Una presentación alejada de los tradicionales cánones sociales y ambientes del s.XIX

La Traviata vuelve al Teatro Real

Fotografía: Javier del Real

Luis de Haro Serrano
“Tras la tempestad llega la calma”. Así puede definirse la continuación del desarrollo de esta temporada de ópera del Teatro Real que, tras la polémica suscitada por el estreno de la controvertida obra “El Público“, recibida como todo el mundo conoce, con una clara división de opiniones, vuelve la tranquilidad a su escenario con la presentación de un título superclásico como la “Traviata” de Verdi, que se ofrece con una nueva concepción escénica firmada por David Mcvicar, que en esta ocasión ha optado por acudir a unas líneas alejadas de los grandilocuentes salones del París del XIX como Alejandro Dumas la concibió. Unos ambientes generalmente respetados, hasta ahora, por la mayoría de los directores de escena, para situar su acción en otros mucho más sórdidos, realistas y naturales, más en consonancia con los tiempos que ahora corren, integrados por unos personajes que, a pesar de poseer un menor nivel y categoría social, buscan con el mismo afán conseguir las generosas dádivas de otras necesitadas y modernas “Violetas”, más modestas y sencillas, envueltas siempre en el celofán de un amor aparentemente poético, pero igualmente cercano a la muerte.

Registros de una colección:
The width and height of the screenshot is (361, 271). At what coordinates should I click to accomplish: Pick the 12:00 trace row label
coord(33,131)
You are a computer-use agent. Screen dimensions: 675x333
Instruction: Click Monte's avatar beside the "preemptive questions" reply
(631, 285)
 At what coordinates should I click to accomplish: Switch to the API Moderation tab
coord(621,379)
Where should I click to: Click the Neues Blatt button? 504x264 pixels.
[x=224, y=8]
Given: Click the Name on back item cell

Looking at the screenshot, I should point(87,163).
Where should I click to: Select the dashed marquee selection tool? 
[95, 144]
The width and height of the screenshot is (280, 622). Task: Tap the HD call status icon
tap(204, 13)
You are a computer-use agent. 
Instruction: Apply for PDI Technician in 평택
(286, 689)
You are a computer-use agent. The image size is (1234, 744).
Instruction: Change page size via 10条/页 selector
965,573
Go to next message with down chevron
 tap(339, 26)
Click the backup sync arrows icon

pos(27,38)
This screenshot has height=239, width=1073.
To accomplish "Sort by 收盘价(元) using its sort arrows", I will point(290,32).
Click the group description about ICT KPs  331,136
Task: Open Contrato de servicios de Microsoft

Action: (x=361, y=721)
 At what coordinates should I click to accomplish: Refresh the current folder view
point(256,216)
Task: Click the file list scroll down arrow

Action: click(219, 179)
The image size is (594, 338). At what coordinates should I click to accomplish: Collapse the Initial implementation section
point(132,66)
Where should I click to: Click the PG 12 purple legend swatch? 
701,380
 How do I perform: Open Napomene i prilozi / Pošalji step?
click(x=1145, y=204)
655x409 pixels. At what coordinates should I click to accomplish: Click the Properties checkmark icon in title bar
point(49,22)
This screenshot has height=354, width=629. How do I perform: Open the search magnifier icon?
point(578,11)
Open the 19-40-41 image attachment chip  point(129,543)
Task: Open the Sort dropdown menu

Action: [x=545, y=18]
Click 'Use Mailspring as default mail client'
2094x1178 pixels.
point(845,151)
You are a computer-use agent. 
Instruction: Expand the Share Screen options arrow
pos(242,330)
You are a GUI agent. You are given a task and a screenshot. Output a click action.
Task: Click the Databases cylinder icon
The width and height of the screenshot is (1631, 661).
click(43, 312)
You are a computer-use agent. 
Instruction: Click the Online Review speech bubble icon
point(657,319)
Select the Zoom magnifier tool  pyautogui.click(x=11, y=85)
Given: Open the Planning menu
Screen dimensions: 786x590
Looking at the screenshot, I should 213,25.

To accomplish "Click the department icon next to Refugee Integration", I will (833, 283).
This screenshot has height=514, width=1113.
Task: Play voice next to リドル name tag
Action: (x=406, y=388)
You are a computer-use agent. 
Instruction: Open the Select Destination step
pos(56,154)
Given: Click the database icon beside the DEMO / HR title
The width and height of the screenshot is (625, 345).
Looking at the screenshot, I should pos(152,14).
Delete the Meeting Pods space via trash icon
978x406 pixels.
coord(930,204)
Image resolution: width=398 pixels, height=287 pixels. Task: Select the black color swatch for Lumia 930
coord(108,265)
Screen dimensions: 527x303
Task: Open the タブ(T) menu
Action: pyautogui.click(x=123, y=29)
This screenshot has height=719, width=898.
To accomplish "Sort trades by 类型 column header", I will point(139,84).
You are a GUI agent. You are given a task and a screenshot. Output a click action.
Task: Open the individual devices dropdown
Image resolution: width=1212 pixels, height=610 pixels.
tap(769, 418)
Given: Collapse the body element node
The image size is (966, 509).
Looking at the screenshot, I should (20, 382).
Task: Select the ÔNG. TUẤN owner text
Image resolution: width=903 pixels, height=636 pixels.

#### Tareas a realizar
**a.** Según la reseña sobre La Traviata en el Teatro Real, ¿quién firma la nueva concepción escénica de la ópera?
**b.** Prosiga la reseña sobre La Traviata en el Teatro Real a partir de su última oración.
No es necesario consultar los registros.

#### Conjunto de respuestas
**a.** David Mcvicar.

**b.**
Verdi despliega en esta obra uno de los mejores momentos de su vena creativa, reflejados en los más variados contrastes, pensados para dar un mayor grado de profundidad a cada uno de sus protagonistas y a sus atractivos pasajes, como la brillante obertura cargada de romanticismo y serenidad, el brillante “brindis”, lo más conocido y recordado de la obra y el pasaje orquestal con el que se inicia el tercer acto, considerado como el antecedente de la futura música verista que, poco después, inundaría la escena con títulos tan deseados igualmente por los aficionados gracias a su verismo más humano y menos grandilocuente.

Estrenada sin éxito en La Fenice de Venecia, ante un público que se burló en varios momentos de la representación dirigiendo sus críticas a la soprano Fanny Donatelly por considerarla, a sus 38 años, como demasiado vieja para asumir ese difícil papel, necesitó diversas revisiones, realizadas entre 1853 y 1854, que afectaron fundamentalmente a los actos II y III. Tal como nos llega ahora, volvió a presentarse de nuevo en Venecia ya en otro Teatro, el San Benedetto, para subirse al caballo de un éxito que se prolonga hasta hoy, tras haber pasado en 1856 por Londres y New York y el Liceo de Barcelona en 1855 . Una aceptación popular que, según las estadísticas de “Opera-Base” de 1805/1810 se convirtió en el título más representado en Italia, así como la de Verdi, con la que alcanzó su mayor éxito, impulsado por la suprema madurez de su lenguaje y la profundidad y solidez de sus personajes, acompañados siempre por unos momentos instrumentales plagados de construcciones dramáticas llenas de atractivo y sensualidad, llamando la atención la exigencia vocal y dramática que Verdi exige tanto a los dos personajes masculinos, Alfredo y Giorgio Germon (tenor y barítono) como al femenino, soprano, que a pesar de sus duras exigencias ha sido siempre uno de los papeles más deseados por las mejores cantantes del momento.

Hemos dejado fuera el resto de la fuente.